# [Available data]
# # #
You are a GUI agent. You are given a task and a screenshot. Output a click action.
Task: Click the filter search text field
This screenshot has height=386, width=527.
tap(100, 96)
# # #
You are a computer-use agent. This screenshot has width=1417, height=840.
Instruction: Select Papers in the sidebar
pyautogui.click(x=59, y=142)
# # #
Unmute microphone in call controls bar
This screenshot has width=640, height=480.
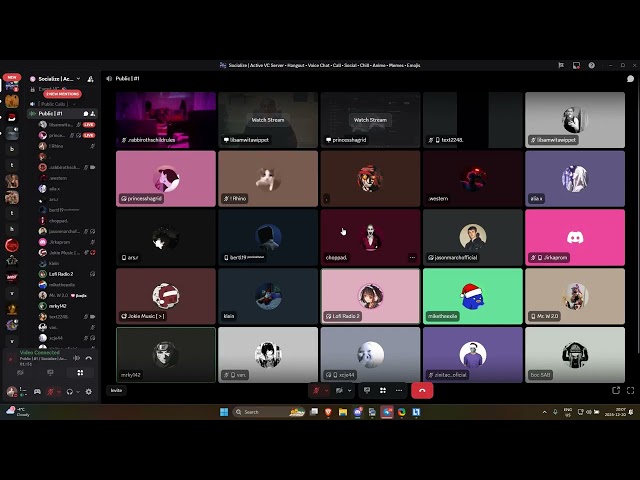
# # #
# [Given task]
Begin at the line that has "Unmute microphone in call controls bar" and stop after the line that has "This screenshot has width=640, height=480.". Write out only those lines again, with "microphone" changed to "audio input" and everything else unchanged.

# [Exercise answer]
Unmute audio input in call controls bar
This screenshot has width=640, height=480.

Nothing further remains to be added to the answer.